O que fazer :: Extraia e copie cada linha abaixo que contenha a palavra "pixels". Maiúsculas e minúsculas contam.

Entradas para apontar palavras e elementos:
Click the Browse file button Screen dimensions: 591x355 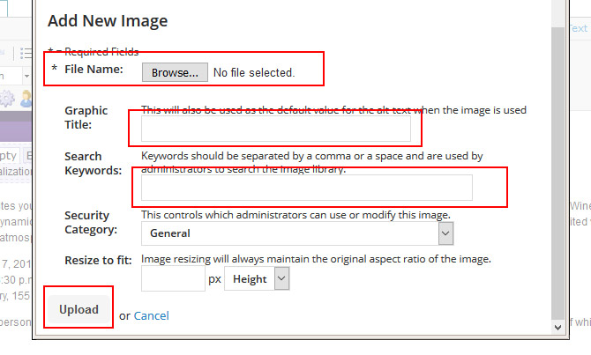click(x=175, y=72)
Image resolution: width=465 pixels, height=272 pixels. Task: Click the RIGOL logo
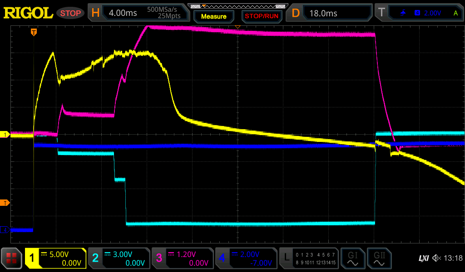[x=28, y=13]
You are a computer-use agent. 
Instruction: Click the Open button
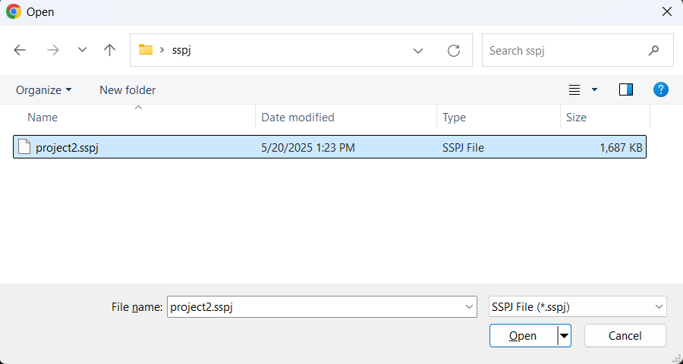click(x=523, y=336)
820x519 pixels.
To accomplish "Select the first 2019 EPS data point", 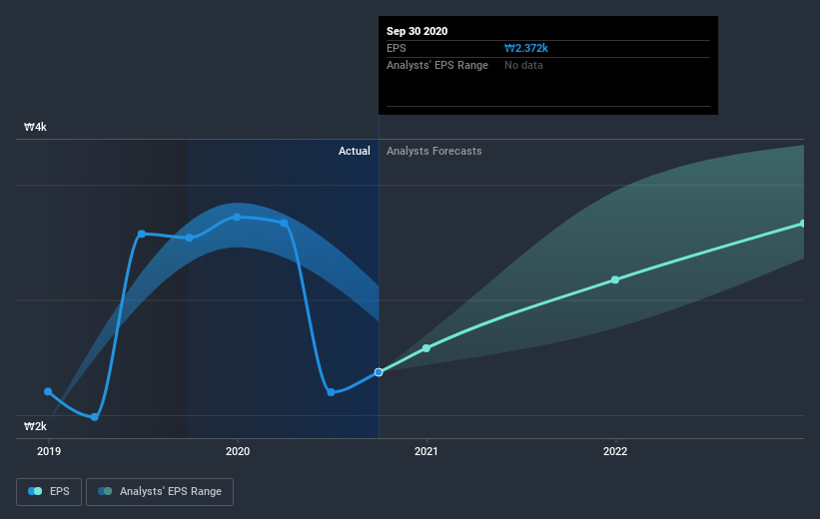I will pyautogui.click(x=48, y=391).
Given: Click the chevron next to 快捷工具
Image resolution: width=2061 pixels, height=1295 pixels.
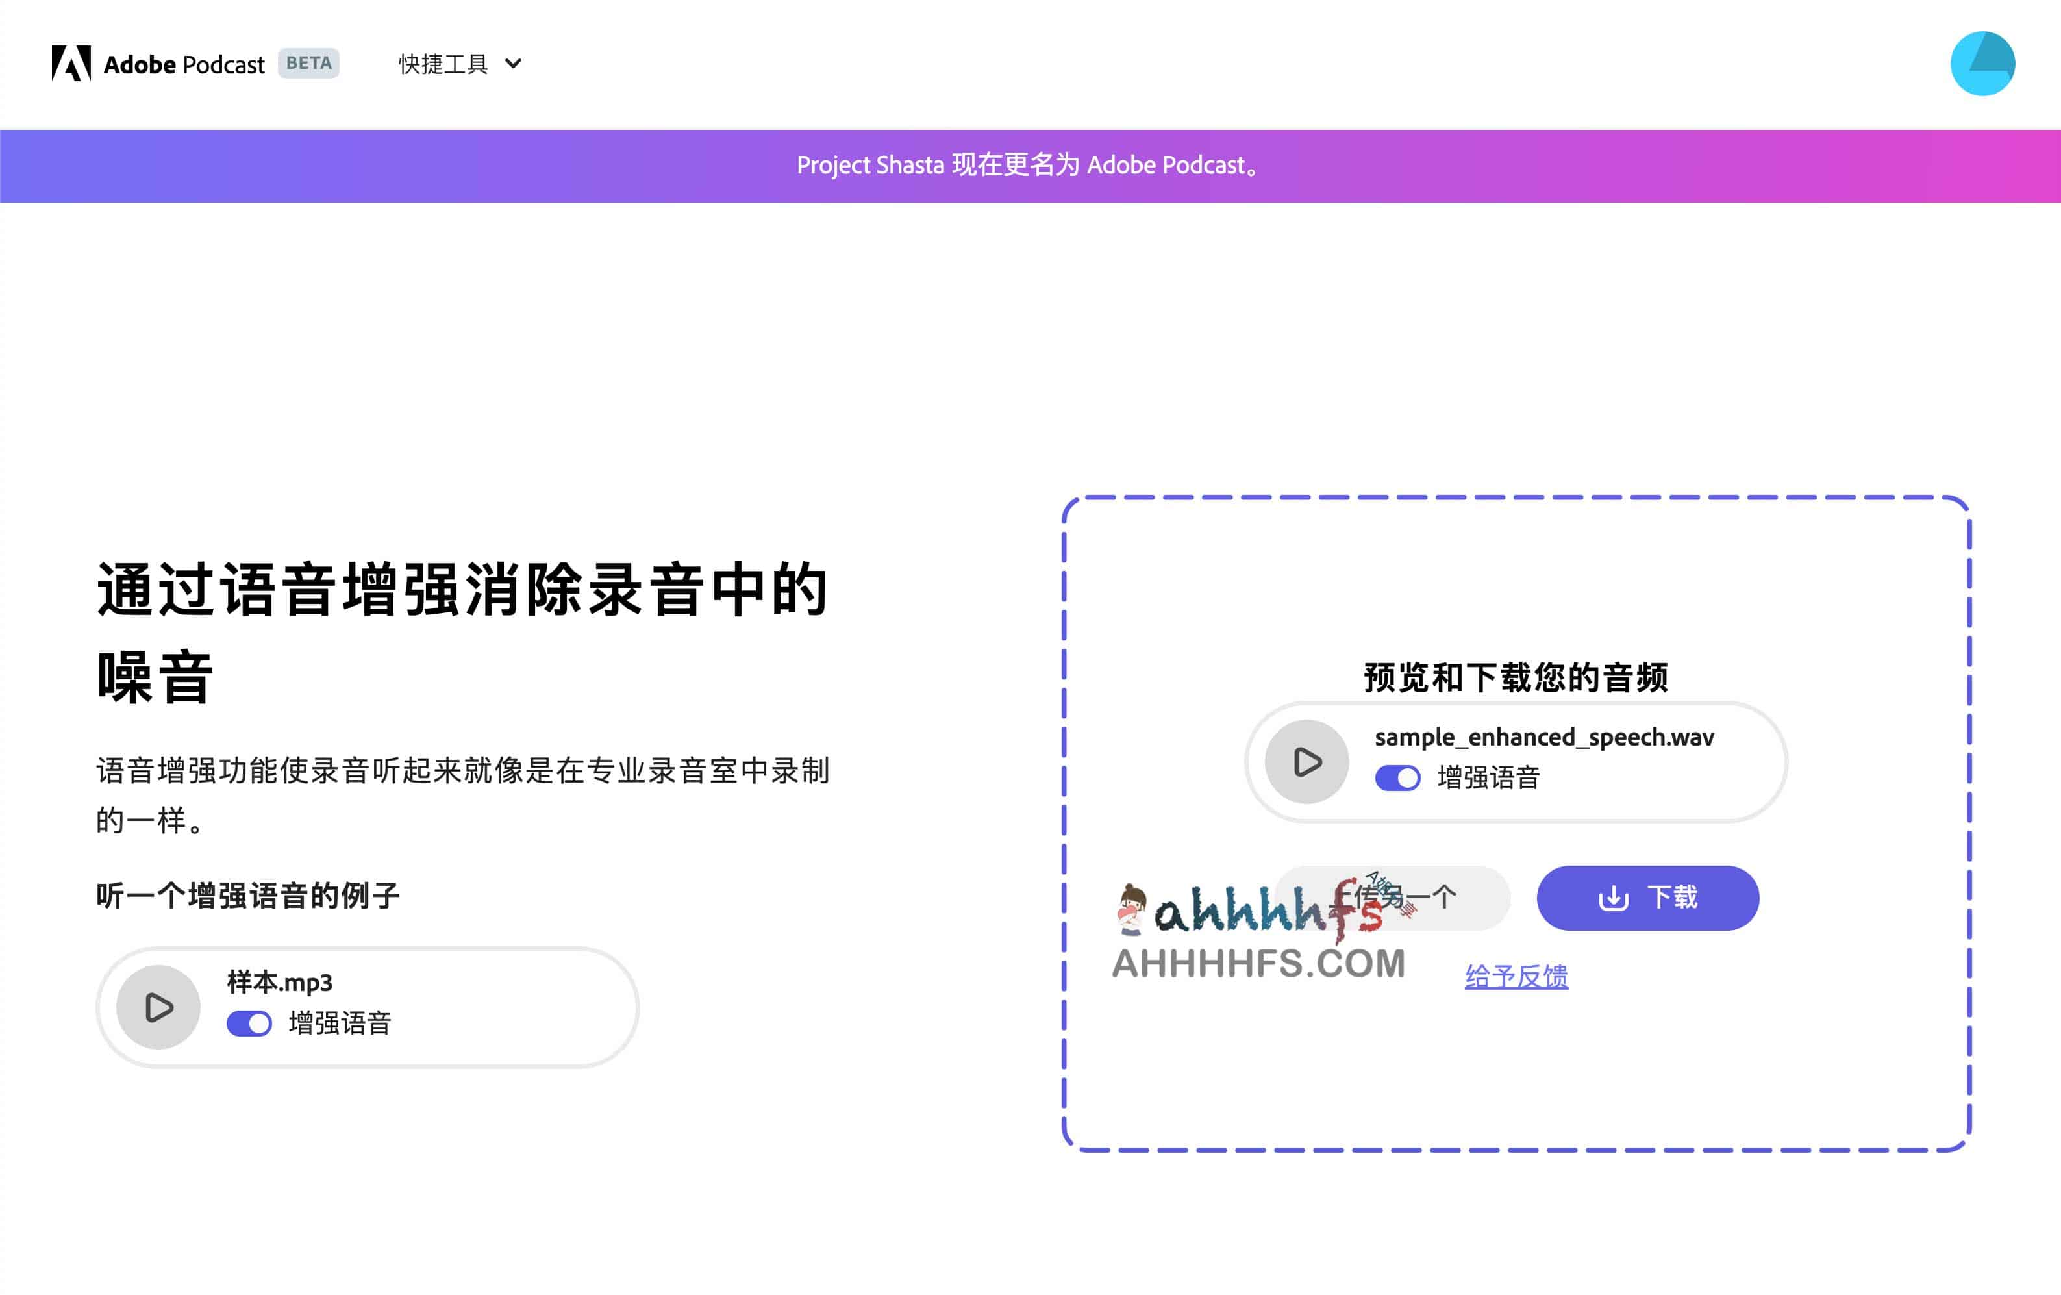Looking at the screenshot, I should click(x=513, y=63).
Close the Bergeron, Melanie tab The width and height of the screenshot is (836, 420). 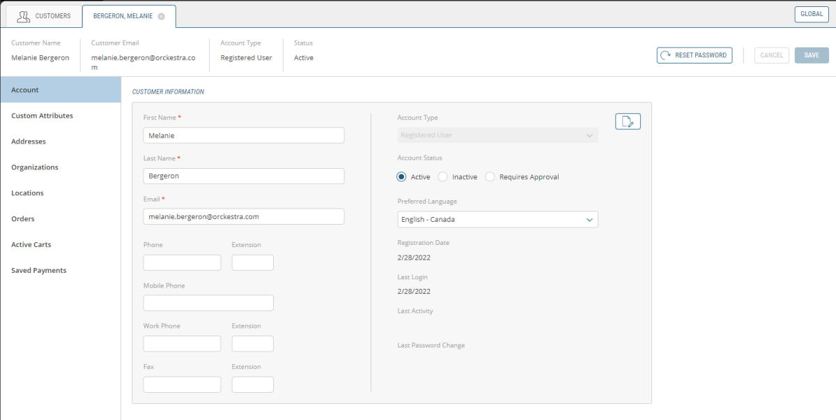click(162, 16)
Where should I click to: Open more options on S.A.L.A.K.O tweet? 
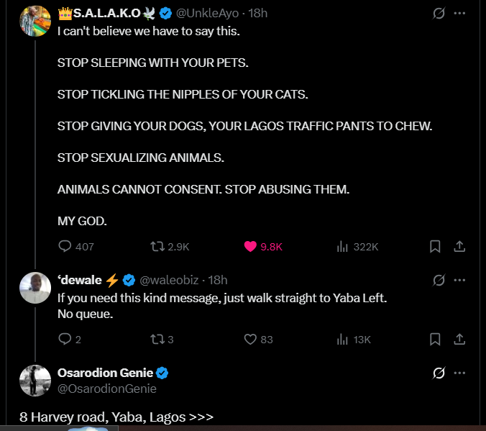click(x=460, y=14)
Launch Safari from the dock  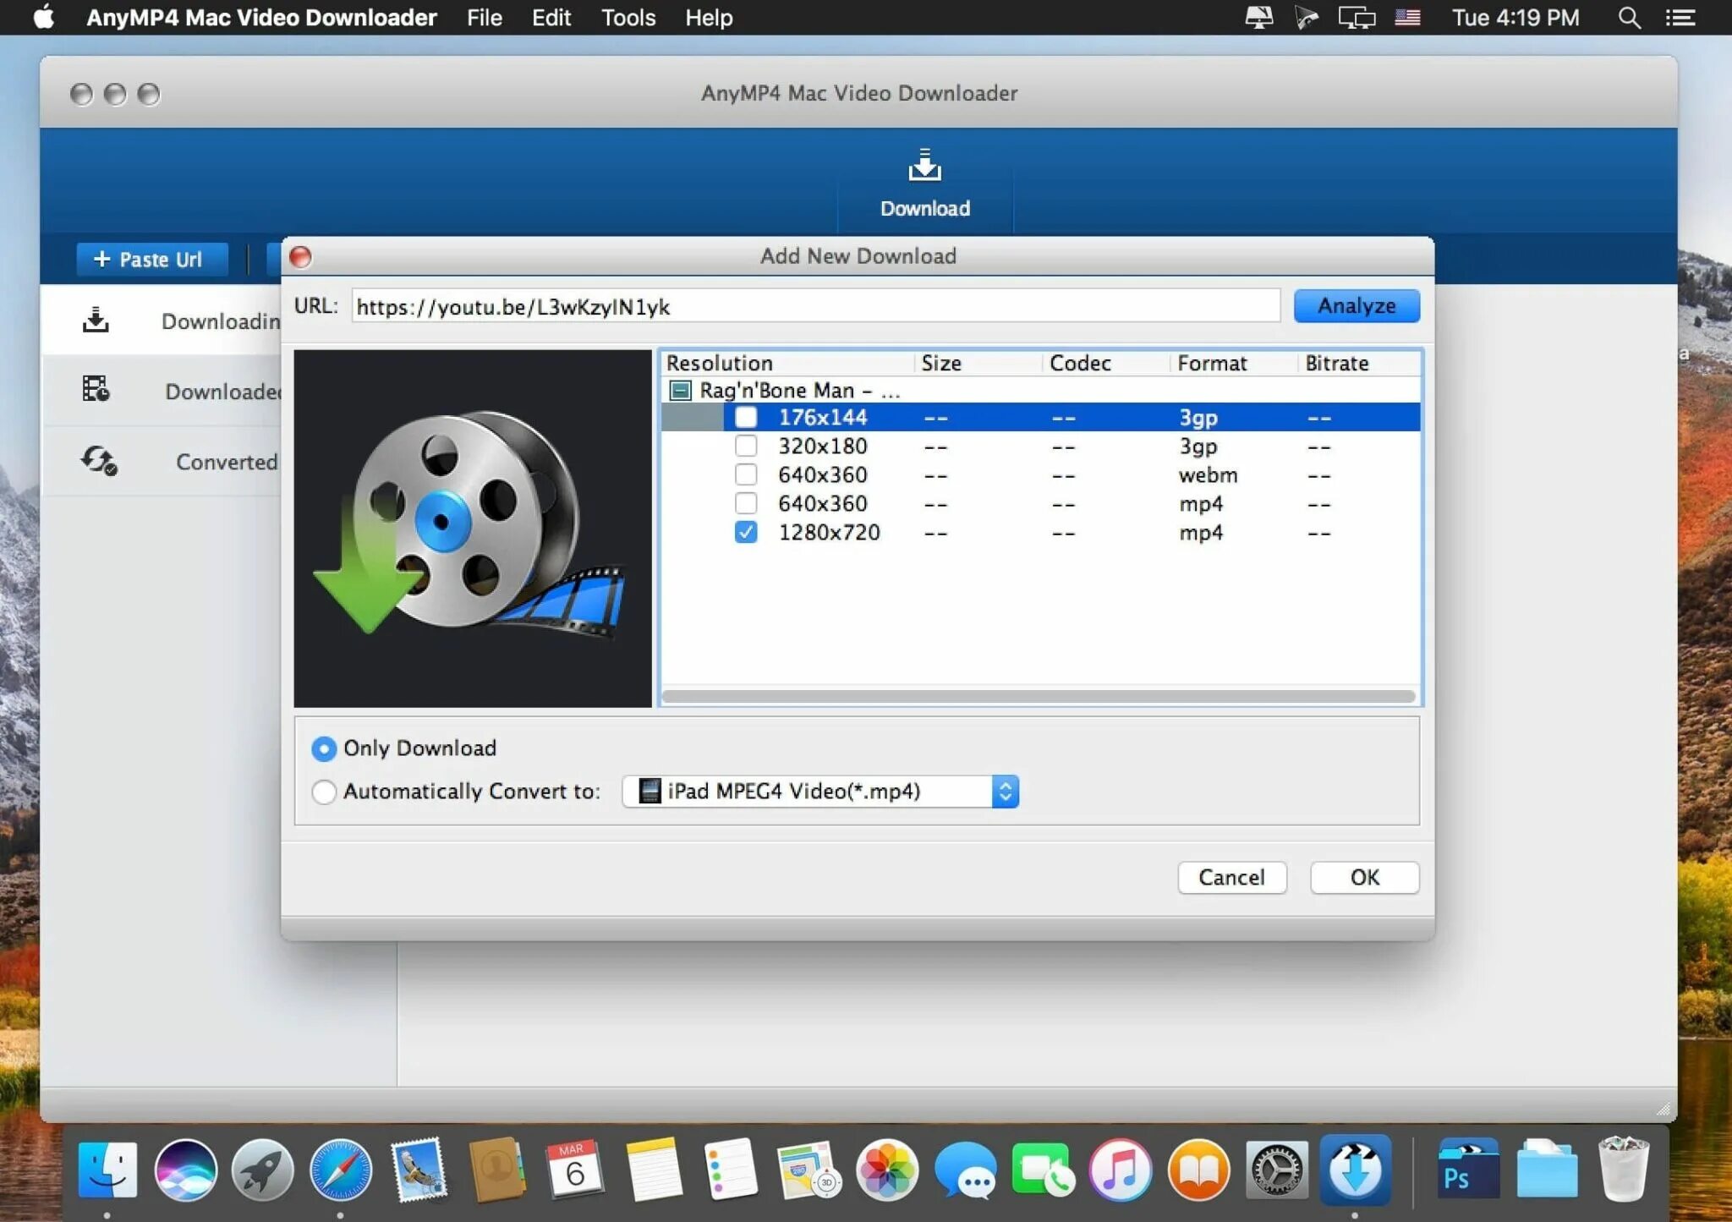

Resposta do exercício ::
Image resolution: width=465 pixels, height=272 pixels. Task: Click the RIGOL logo
820x519 pixels.
Image resolution: width=2061 pixels, height=1295 pixels.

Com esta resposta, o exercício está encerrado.